Naomi Caietti speaks out about her own experience with “the glass ceiling” and the positive attributes women bring into project management.

Deanne Earle and Alexia Nalewaik discuss the importance of progressing your career with the support of a mentor, champion or role model.

The Internet is full of opinions and research papers on whether gender contributes to project success or effective leadership. By applying their extensive experience, knowledge and passion, The Glass Breakers aim to challenge stereotypes to paint a positive picture of women who work in project management today.

Project management and the glass ceiling

Naomi Caetii, CEO of a woman’s network called The Glass Breakers has never experienced the glass ceiling within project management. However she admits that even though women have a lot of choices for a career path in the field of project management, they need more role models, sponsors and mentors.

Naomi has successfully excelled in her career into top executive positions, has been part of a mentoring program and currently shares her passion and drive to inspire other women to lead. Working in a male dominated profession such as IT can be challenging, but does gender really make a difference?

“Women don’t need permission to lead; they need to step up, have a voice, sit at the table and find good sponsors to help guide them in their career path.”

Read Naomi Caietti's interview

A male dominated profession

Lindsay Scott, Director of Arras People gives her experience from the project management recruitment perspective. Every year Arras People monitors their recruitment statistics and compiles the Project Management Benchmark Report. Over the last nine years the gender splits between male and female practitioners has been roughly 70:30 in favour of men. Lindsay states that in 2014’s Benchmark Report she focussed on the next generation and was surprised to see current student ratios at 53:47 – in favour of women. When asked why she thought the project management field was male dominated, Lindsay stated:

“I think it’s a legacy thing. Project management has been associated with male dominated sectors such as construction, rail, manufacturing etc. for decades.”

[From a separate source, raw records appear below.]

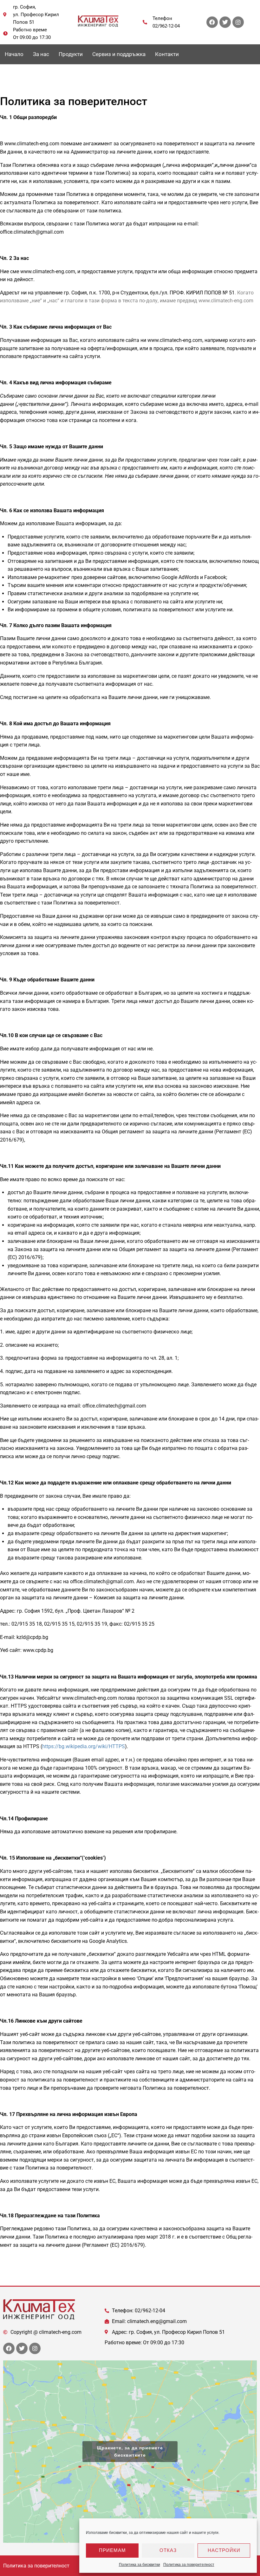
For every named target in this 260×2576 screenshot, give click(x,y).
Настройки (224, 2550)
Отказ (168, 2550)
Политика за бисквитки (139, 2564)
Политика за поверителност (188, 2564)
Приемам (112, 2550)
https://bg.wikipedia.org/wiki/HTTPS (83, 1746)
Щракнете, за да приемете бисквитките (130, 2451)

Read Lindsay Scott's interview

Role models, perceptions and career progression

Deanne Earle and Alexia Nalewaik are also founding members of The Glass Breakers network. During their interview they both promoted the benefits and importance of having mentors, champions and role models. Alexia describes the big difference between the three as follows. Mentors give advice, share their experiences and listen. Champions are more pro-actively contribute to a person’s advancement. A role model can be anyone – male, female, actress, prime minister, CEO or athlete.

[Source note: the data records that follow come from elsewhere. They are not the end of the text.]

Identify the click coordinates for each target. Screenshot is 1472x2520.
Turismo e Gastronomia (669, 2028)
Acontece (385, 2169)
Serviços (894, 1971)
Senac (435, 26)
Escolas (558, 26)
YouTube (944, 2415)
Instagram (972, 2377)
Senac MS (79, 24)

Deanne is an active professional within the social media space and offline networking groups. She strongly believes in project managers building a personal brand for themselves outside of their organisation. She suggests participating in groups and activities outside of your daily routine, as well as attending conferences, educating yourself and collecting testimonials from colleagues.

“Think about your own work and career. Where do you want to go? What do you want to achieve? Develop yourself in your organisation and as an individual.”